Reproduce every record precisely, leaving no line out.
* * * *
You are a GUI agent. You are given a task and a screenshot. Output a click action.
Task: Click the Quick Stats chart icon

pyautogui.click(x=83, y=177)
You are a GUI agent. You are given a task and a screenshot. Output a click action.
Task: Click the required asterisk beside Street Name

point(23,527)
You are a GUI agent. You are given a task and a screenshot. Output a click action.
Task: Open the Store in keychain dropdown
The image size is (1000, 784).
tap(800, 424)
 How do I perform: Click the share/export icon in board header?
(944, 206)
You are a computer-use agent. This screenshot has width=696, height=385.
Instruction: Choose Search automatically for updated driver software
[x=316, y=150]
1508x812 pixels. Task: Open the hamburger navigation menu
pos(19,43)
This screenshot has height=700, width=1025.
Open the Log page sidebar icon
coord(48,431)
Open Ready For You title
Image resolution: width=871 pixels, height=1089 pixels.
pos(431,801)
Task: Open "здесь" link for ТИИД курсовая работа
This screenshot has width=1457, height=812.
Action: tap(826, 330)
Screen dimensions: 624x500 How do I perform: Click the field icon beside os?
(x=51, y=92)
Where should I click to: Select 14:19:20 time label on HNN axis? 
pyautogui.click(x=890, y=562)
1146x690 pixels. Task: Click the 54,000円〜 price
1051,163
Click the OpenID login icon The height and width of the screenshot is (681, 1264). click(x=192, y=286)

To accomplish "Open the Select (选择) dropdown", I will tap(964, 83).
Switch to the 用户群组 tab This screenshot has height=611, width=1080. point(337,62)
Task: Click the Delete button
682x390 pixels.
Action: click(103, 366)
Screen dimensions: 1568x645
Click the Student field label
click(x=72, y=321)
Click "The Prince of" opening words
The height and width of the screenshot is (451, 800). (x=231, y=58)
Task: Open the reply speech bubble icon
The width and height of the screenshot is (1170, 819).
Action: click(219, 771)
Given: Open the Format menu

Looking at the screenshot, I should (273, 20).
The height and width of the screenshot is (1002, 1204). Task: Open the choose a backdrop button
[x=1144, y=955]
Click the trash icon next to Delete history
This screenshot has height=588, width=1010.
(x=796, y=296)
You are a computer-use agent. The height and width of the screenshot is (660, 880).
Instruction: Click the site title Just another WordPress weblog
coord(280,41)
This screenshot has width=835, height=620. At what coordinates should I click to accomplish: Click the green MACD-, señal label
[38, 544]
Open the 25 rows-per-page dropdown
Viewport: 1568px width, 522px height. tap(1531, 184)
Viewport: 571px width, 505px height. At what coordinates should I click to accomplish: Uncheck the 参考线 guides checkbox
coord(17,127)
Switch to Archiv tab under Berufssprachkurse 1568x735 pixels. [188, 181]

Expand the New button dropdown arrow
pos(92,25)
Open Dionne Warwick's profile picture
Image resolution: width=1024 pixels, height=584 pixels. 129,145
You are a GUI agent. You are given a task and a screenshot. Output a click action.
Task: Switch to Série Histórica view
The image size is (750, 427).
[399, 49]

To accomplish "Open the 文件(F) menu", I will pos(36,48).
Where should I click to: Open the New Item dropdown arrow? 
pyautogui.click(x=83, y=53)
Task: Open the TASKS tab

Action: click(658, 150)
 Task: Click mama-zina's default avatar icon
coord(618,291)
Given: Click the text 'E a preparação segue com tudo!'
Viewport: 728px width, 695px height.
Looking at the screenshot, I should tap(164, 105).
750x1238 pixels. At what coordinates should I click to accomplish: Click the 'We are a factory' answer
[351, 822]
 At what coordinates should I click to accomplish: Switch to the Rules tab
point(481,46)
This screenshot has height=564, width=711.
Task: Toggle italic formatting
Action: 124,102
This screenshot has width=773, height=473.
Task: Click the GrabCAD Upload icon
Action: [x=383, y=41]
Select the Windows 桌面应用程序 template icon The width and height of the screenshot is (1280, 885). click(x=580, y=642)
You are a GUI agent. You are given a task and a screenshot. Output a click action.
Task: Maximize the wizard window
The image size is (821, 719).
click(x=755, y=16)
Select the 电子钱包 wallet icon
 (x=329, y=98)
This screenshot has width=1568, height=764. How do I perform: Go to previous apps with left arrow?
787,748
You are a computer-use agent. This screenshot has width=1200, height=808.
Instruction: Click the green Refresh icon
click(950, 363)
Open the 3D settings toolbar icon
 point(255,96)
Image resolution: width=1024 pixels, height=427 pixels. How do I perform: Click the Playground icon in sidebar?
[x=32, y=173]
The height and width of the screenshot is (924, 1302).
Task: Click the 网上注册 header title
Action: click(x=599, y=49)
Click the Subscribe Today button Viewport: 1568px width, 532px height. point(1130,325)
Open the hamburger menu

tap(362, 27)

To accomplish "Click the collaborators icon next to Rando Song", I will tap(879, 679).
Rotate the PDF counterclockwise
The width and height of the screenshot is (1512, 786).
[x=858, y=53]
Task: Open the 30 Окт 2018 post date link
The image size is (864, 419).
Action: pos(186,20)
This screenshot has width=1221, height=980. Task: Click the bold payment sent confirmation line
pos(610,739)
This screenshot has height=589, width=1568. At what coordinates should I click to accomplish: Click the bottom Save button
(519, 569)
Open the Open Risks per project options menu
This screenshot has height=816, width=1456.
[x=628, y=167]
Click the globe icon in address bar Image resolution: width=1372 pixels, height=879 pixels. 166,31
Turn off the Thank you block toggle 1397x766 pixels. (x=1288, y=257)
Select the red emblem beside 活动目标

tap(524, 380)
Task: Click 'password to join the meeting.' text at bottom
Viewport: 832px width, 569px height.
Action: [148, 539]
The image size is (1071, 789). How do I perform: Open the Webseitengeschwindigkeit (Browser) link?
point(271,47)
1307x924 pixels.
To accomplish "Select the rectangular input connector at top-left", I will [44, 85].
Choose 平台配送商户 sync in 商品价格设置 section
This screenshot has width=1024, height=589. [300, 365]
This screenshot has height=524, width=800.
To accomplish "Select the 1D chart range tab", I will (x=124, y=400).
* * * *
• Response:
You are a GUI agent. You are given a task and a screenshot. Output a click action.
Task: Click the Quick Stats chart icon

pyautogui.click(x=83, y=177)
You are a GUI agent. You are given a task and a screenshot. Output a click action.
Task: Click the required asterisk beside Street Name

point(23,527)
You are a GUI agent. You are given a task and a screenshot. Output a click action.
Task: Open the Store in keychain dropdown
The image size is (1000, 784).
tap(800, 424)
 How do I perform: Click the share/export icon in board header?
(944, 206)
You are a computer-use agent. This screenshot has width=696, height=385.
Instruction: Choose Search automatically for updated driver software
[x=316, y=150]
1508x812 pixels. Task: Open the hamburger navigation menu
pos(19,43)
This screenshot has height=700, width=1025.
Open the Log page sidebar icon
coord(48,431)
Open Ready For You title
Image resolution: width=871 pixels, height=1089 pixels.
pos(431,801)
Task: Open "здесь" link for ТИИД курсовая работа
This screenshot has width=1457, height=812.
Action: tap(826, 330)
Screen dimensions: 624x500 How do I perform: Click the field icon beside os?
(x=51, y=92)
Where should I click to: Select 14:19:20 time label on HNN axis? 
pyautogui.click(x=890, y=562)
1146x690 pixels. Task: Click the 54,000円〜 price
1051,163
Click the OpenID login icon The height and width of the screenshot is (681, 1264). click(x=192, y=286)

To accomplish "Open the Select (选择) dropdown", I will tap(964, 83).
Switch to the 用户群组 tab This screenshot has height=611, width=1080. point(337,62)
Task: Click the Delete button
682x390 pixels.
Action: click(103, 366)
Screen dimensions: 1568x645
Click the Student field label
click(x=72, y=321)
Click "The Prince of" opening words
The height and width of the screenshot is (451, 800). (x=231, y=58)
Task: Open the reply speech bubble icon
The width and height of the screenshot is (1170, 819).
Action: click(219, 771)
Given: Open the Format menu

Looking at the screenshot, I should (273, 20).
The height and width of the screenshot is (1002, 1204). Task: Open the choose a backdrop button
[x=1144, y=955]
Click the trash icon next to Delete history
This screenshot has height=588, width=1010.
(x=796, y=296)
You are a computer-use agent. The height and width of the screenshot is (660, 880).
Instruction: Click the site title Just another WordPress weblog
coord(280,41)
This screenshot has width=835, height=620. At what coordinates should I click to accomplish: Click the green MACD-, señal label
[38, 544]
Open the 25 rows-per-page dropdown
Viewport: 1568px width, 522px height. tap(1531, 184)
Viewport: 571px width, 505px height. At what coordinates should I click to accomplish: Uncheck the 参考线 guides checkbox
coord(17,127)
Switch to Archiv tab under Berufssprachkurse 1568x735 pixels. [188, 181]

Expand the New button dropdown arrow
pos(92,25)
Open Dionne Warwick's profile picture
Image resolution: width=1024 pixels, height=584 pixels. 129,145
You are a GUI agent. You are given a task and a screenshot. Output a click action.
Task: Switch to Série Histórica view
The image size is (750, 427).
[399, 49]

To accomplish "Open the 文件(F) menu", I will pos(36,48).
Where should I click to: Open the New Item dropdown arrow? 
pyautogui.click(x=83, y=53)
Task: Open the TASKS tab

Action: click(658, 150)
 Task: Click mama-zina's default avatar icon
coord(618,291)
Given: Click the text 'E a preparação segue com tudo!'
Viewport: 728px width, 695px height.
Looking at the screenshot, I should tap(164, 105).
750x1238 pixels. At what coordinates should I click to accomplish: Click the 'We are a factory' answer
[351, 822]
 At what coordinates should I click to accomplish: Switch to the Rules tab
point(481,46)
This screenshot has height=564, width=711.
Task: Toggle italic formatting
Action: 124,102
This screenshot has width=773, height=473.
Task: Click the GrabCAD Upload icon
Action: [x=383, y=41]
Select the Windows 桌面应用程序 template icon The width and height of the screenshot is (1280, 885). click(x=580, y=642)
You are a GUI agent. You are given a task and a screenshot. Output a click action.
Task: Maximize the wizard window
The image size is (821, 719).
click(x=755, y=16)
Select the 电子钱包 wallet icon
 (x=329, y=98)
This screenshot has width=1568, height=764. How do I perform: Go to previous apps with left arrow?
787,748
You are a computer-use agent. This screenshot has width=1200, height=808.
Instruction: Click the green Refresh icon
click(950, 363)
Open the 3D settings toolbar icon
 point(255,96)
Image resolution: width=1024 pixels, height=427 pixels. How do I perform: Click the Playground icon in sidebar?
[x=32, y=173]
The height and width of the screenshot is (924, 1302).
Task: Click the 网上注册 header title
Action: click(x=599, y=49)
Click the Subscribe Today button Viewport: 1568px width, 532px height. point(1130,325)
Open the hamburger menu

tap(362, 27)

To accomplish "Click the collaborators icon next to Rando Song", I will tap(879, 679).
Rotate the PDF counterclockwise
The width and height of the screenshot is (1512, 786).
[x=858, y=53]
Task: Open the 30 Окт 2018 post date link
The image size is (864, 419).
Action: pos(186,20)
This screenshot has width=1221, height=980. Task: Click the bold payment sent confirmation line
pos(610,739)
This screenshot has height=589, width=1568. At what coordinates should I click to accomplish: Click the bottom Save button
(519, 569)
Open the Open Risks per project options menu
This screenshot has height=816, width=1456.
[x=628, y=167]
Click the globe icon in address bar Image resolution: width=1372 pixels, height=879 pixels. 166,31
Turn off the Thank you block toggle 1397x766 pixels. (x=1288, y=257)
Select the red emblem beside 活动目标

tap(524, 380)
Task: Click 'password to join the meeting.' text at bottom
Viewport: 832px width, 569px height.
Action: [148, 539]
The image size is (1071, 789). How do I perform: Open the Webseitengeschwindigkeit (Browser) link?
point(271,47)
1307x924 pixels.
To accomplish "Select the rectangular input connector at top-left", I will [44, 85].
Choose 平台配送商户 sync in 商品价格设置 section
This screenshot has width=1024, height=589. [300, 365]
This screenshot has height=524, width=800.
To accomplish "Select the 1D chart range tab", I will (x=124, y=400).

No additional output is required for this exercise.